El presidente de la Comunidad Palestina de Chile, Maurice Khamis Massú, señaló que “es muy importante que el gobierno actúe de forma rápida y contundente para ubicar a estas personas, liberarlas y preocuparse de su integridad física. Tenemos especial preocupación por Macarena Chahuán, una persona muy conocida en nuestra comunidad que ha estado en contacto permanente con nosotros y con los medios”. Según los expertos, el margen de acción del Estado chileno es acotado.
“Lo que corresponde es resguardar el debido proceso”, explica Álvarez. Hasta ahora se sabe que otras 43 embarcaciones siguen rumbo a Gaza para completar la misión autoimpuesta. Allí viajan otros seis chilenos en distintas tripulaciones.
No es la primera vez que una flotilla de estas características termina interceptada. Desde hace más de una década, iniciativas similares han intentado romper el bloqueo marítimo hacia Gaza, generando episodios de alta tensión diplomática.

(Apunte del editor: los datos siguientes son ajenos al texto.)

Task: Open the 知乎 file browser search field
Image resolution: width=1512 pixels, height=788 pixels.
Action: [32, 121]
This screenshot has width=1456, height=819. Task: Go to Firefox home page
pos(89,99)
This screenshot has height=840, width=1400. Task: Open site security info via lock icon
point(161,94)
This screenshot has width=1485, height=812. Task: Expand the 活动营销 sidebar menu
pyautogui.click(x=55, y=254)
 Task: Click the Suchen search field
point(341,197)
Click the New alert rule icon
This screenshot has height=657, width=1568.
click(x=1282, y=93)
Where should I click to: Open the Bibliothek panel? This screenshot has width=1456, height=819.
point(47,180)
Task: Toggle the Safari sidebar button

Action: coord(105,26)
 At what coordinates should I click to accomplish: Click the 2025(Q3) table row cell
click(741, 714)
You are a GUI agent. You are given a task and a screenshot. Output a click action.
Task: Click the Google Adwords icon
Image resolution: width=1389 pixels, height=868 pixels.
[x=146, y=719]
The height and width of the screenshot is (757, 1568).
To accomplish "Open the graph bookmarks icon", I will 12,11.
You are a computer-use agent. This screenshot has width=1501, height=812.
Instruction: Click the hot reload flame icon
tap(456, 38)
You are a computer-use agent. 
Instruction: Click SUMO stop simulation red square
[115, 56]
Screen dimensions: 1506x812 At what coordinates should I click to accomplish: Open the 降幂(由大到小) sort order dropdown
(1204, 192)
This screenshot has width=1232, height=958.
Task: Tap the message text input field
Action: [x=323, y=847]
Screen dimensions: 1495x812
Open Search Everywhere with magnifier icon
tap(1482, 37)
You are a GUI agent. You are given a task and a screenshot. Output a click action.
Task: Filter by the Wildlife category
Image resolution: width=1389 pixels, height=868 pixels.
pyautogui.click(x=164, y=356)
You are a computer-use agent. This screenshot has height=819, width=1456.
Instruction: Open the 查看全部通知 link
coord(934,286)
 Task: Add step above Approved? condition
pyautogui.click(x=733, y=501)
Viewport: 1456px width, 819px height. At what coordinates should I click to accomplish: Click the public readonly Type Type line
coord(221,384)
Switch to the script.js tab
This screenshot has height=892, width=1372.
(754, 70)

La misma Macarena Chahuán, que figura dentro del grupo de personas detenidas por Israel, ya había sido detenida en otra oportunidad bajo un contexto similar.
Para los analistas, el actual incidente reproduce una lógica conocida: activistas que buscan visibilidad internacional frente a un conflicto prolongado, y un Estado de Israel que responde bajo criterios de seguridad estrictos.